Australian composer (born 1982)

Joseph Edward Twist (born 1982) is an Australian composer from Gold Coast, Queensland, who resides in the United States.

Twist composed music for other artists including Moby, Missy Higgins, Guy Sebastian, Kate Miller-Heidke, The Idea of North, Chanticleer and The Wiggles and for television shows including Bluey. Twist also composed for films The Jungle Book (2016), Zoolander 2, Baywatch and The Brooklyn Banker. Twist works in a range of genres from ancient vocal music, opera, contemporary orchestral music, jazz, musical theatre and cabaret. Twist's concert works are performed by professional ensembles around the world. He worked in copying and orchestration on Hollywood studio films in Los Angeles with Steven Juliani Music.

== Early years and education ==

Joseph Edward Twist was born in 1982 in Queensland, and grew up on the Gold Coast. He began learning keyboards and then piano with music teacher, Kathryn Bartlett. At primary school, Twist studied piano with Bevan Crabtree and began composing music in his teens.

Twist holds four tertiary degrees in music composition. He completed his Bachelor (2003) and Master of Music at the School of Music, University of Queensland and studied composition under Philip Bračanin, Richard Mills, Nigel Butterley, and subsequently with Ira Newborn and Julia Wolfe in New York City. His doctoral thesis, Folio of Compositions with Critical Commentary: An exploration of musical influences and composing techniques. Critical commentary was delivered to the University of Queensland, School of Music in August 2009. He started another doctorate at Melbourne Conservatorium of Music with Elliott Gyger and Katy Abbott-Kvasnica supervising. He has also studied at the Australian Film Television and Radio School, and New York University. Twist has participated in several film scoring programs around the United States, such as NYU ASCAP Film Scoring Workshop in New York and the ASCAP Film and TV Workshop with Richard Bellis in Los Angeles.

== Career ==

Joseph Twist sang tenor for the Brisbane Chamber Choir (c. 2004), Canticum (c. 2005), National Youth Choir of Australia and Guido's Hand. He was appointed composer-in-residence for Gondwana Voices for 2008.

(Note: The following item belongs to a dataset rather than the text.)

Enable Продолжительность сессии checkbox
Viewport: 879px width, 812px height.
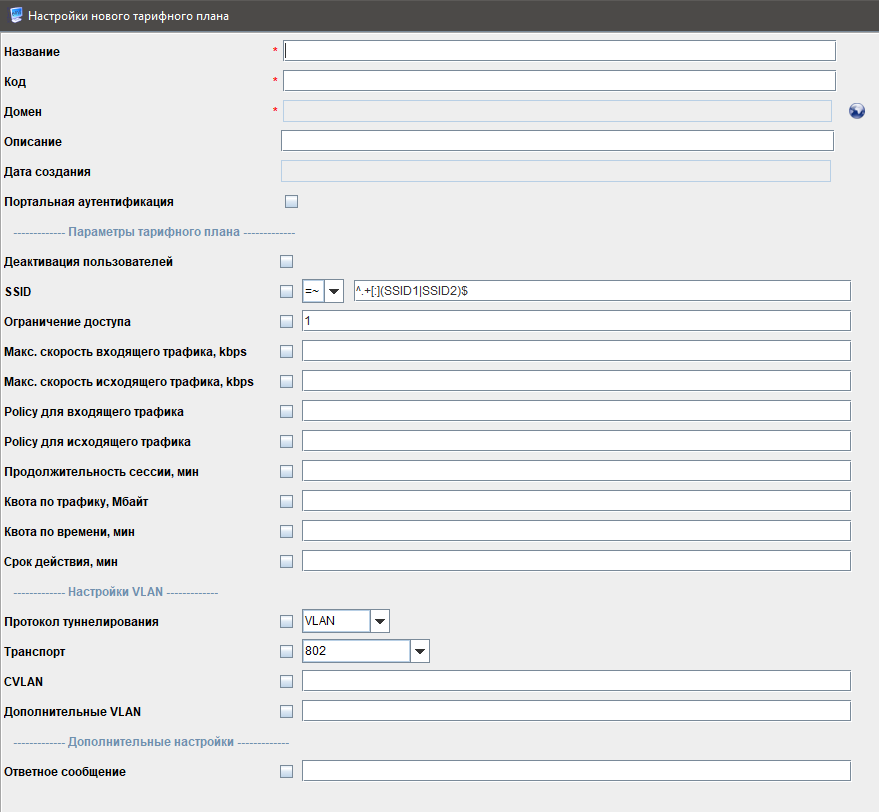(x=287, y=471)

In 2009 he set Judith Wright's poem, "The Old Prison", to music. Sarah Collins of the Australian Music Centre (AMC) attended the Q150 Celebration Concert at St John's Cathedral in July of that year. The concert included Twist's adaptation of "The Old Prison" performed by the Brisbane Chamber Choir and the Queensland Orchestra String Quartet for its world premiere. Collins observed, "[he] sets the opening simple motif over a drone with wide temporal space between the intervals alluding to the flat, open landscape. This six-note (with anacrusis) opening motif becomes the germ upon which the work is based."

His track, "How shall we sing the Lord's song in a strange land?", was broadcast by the BBC.

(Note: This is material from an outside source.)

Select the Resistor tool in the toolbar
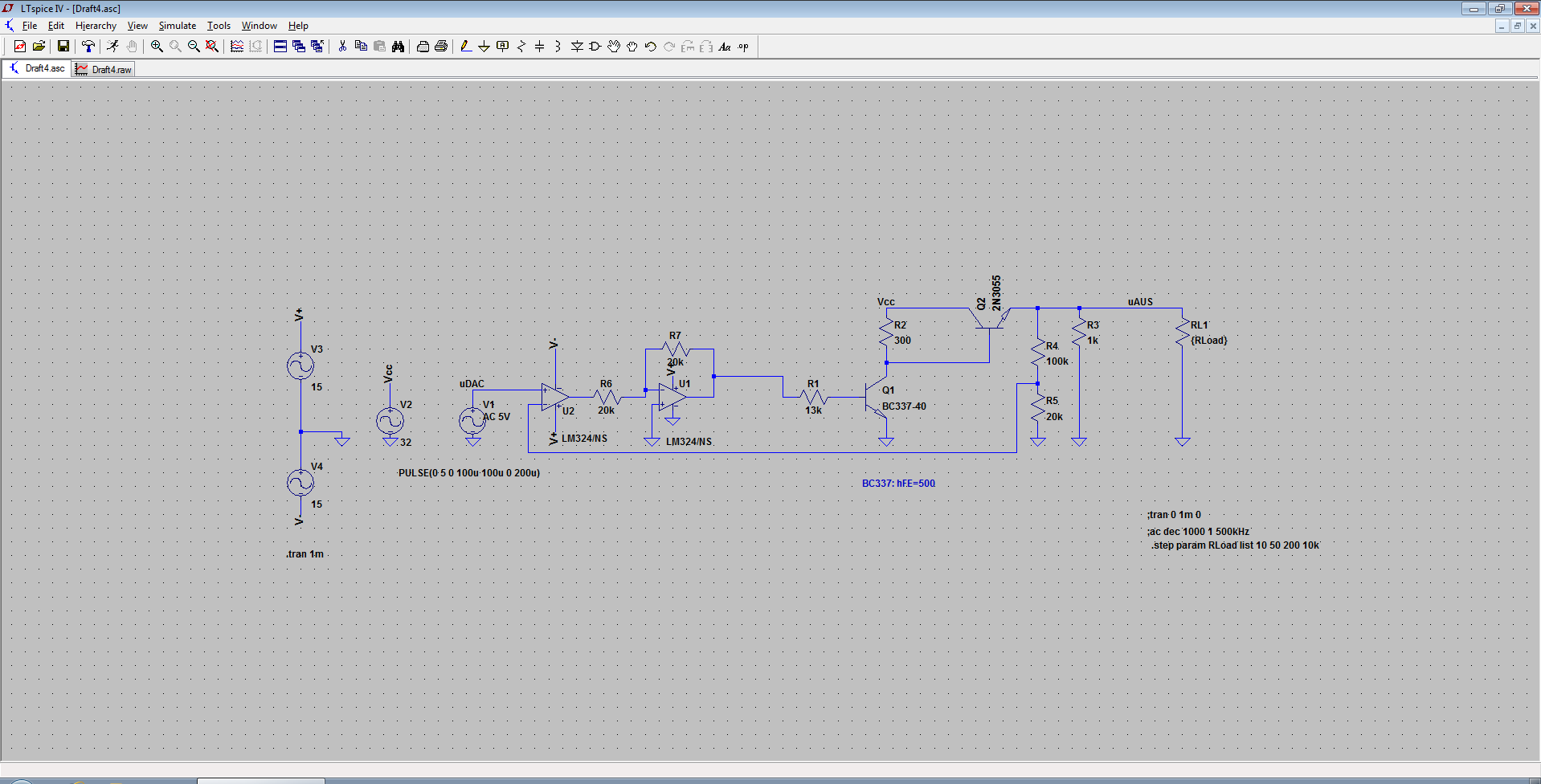 tap(521, 47)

In 2019, he was commissioned to arrange Men at Work's hit song Down Under, for the Sydney Symphony Orchestra for use at the State Memorial Service for former Australian Prime Minister Bob Hawke held at the Sydney Opera House on 19 June of that year.

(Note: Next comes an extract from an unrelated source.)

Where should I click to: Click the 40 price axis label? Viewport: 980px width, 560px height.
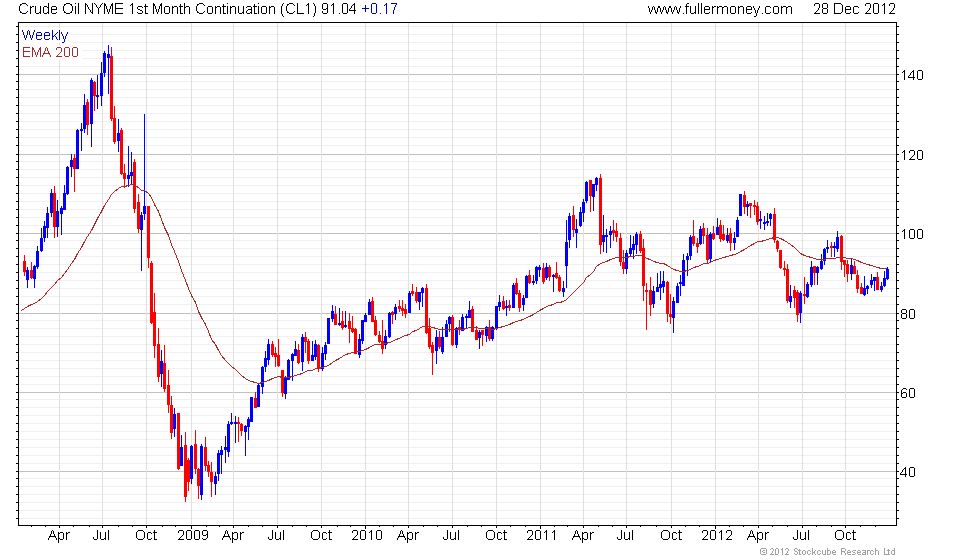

In 2022 a cantata he composed to mark the fiftieth anniversary of the murder of Dr George Duncan premiered at the Adelaide Festival. It was revived by Opera Australia in 2024 for a season of performances at the Sydney Opera House.

== Awards ==
Awards and recognition include:
- ASCAP Jimmy Van Heusen Award 2013
- Chanticleer International Composition Competition
- APRA Professional Development Award (Film and TV Category)
- First-place in the 15th International Choral Composition Competition in 2011

== Works ==

- "Wandering" (2003) – SATB Brisbane Chamber Choir conducted by Graeme Morton, appears on Time and Eternity (2006)
- "Do not Stand at my Grave and Weep" – for SATB Choir. Commissioned by the National Youth Choir of Australia, 2004.
  - "Do not Stand at My Grave and Weep" by Canticum Chamber Choir, Emily Cox (conductor) appears on Choral Highlights – 7th World Symposium on Choral Music (CD album, May 2006)
- "Love Themes" – a set of Madrigals for 6 Voices. Written for The Song Company, 2005. (3mvts)
- "Fanfare for the Common Consumer" (for Orchestra)
- "On the Night Train" for SATB Choir
- "Wandering" for SATB Choir
- "Rain Dream" for SSAA Choir and Piano
- "I Dance Myself to Sleep" for Orchestra
- "How shall we sing the Lord's song in a strange land?" for SATB Choir
- "Ubi Caritas" on Luminescence (2016) by Canticum Chamber Choir
- An Australian Song Cycle for the "Garden of the Soul" programme for Sydney Chamber Choir
- Watershed: The Death of Dr Duncan commissioned by the Adelaide Festival to commemorate 50 years since the infamous drowning of Dr George Ian Ogilvie Duncan.